Powershell V3 (there is a TL;DR version at the bottom of the full description)
I am a little new to coding but adapting with the times, and practicing by solving / making more efficient some tasks at work - I am currently writing a script to automate a daily file management task (there's already a batch file, but that's not educational!).

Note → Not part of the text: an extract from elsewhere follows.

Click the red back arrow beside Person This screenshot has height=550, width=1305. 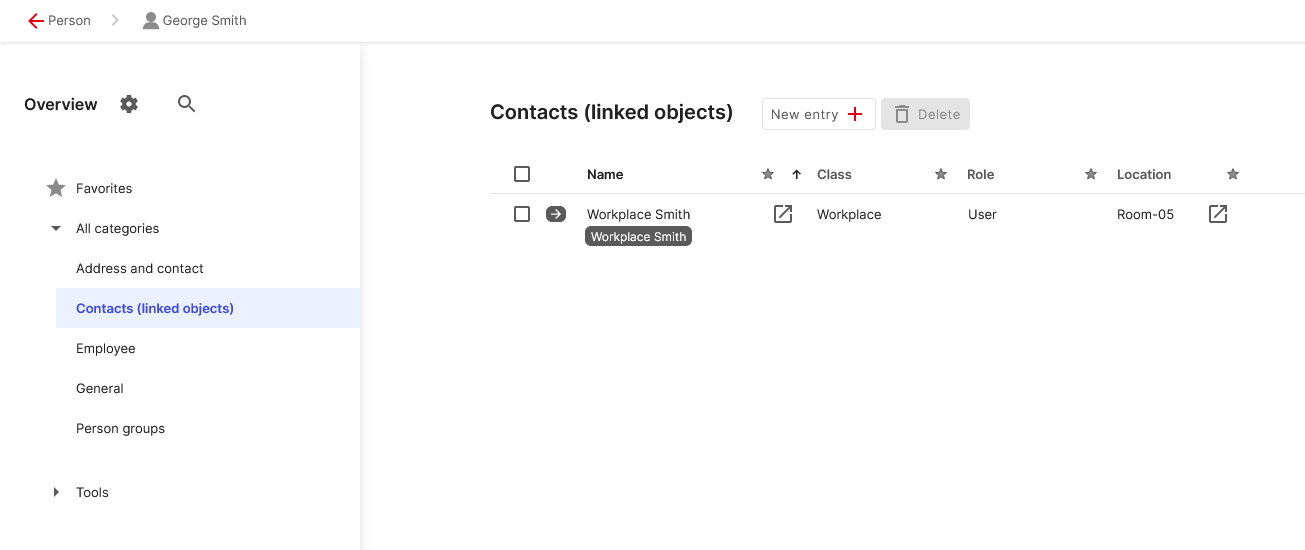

I want to write a powershell script that is easy for a future administrator to troubleshoot/adapt if necessary and include Best Practices techniques such as meaningful error messages.
This one is a little tricky, or really simple if I'm missing something....
In MS-DOS, what I want to do would be pretty simple because destination sources accept wild-cards on the extension of files.
example (file structure is below): copy Group01.* RnGrp01.*
I could brute force every item in the directory, since the start of the name never changes, just the extension... but that would be way too many code lines and annoying for a future admin since they'd have to upkeep it whenever additional files were added to the directory.
Directory (Child) Items Example: Note: x, y, and z are numbers - these numbers will go from variable numbers from 100 to 500
Group01.x.3
Group02.y.3
Group03.z.3
I need to keep all files with the START of name Group01 together, and all files with Group02 together, and all files with Group03 together - and rename them to have a different name, while keeping the number contained within x, y, and z the same.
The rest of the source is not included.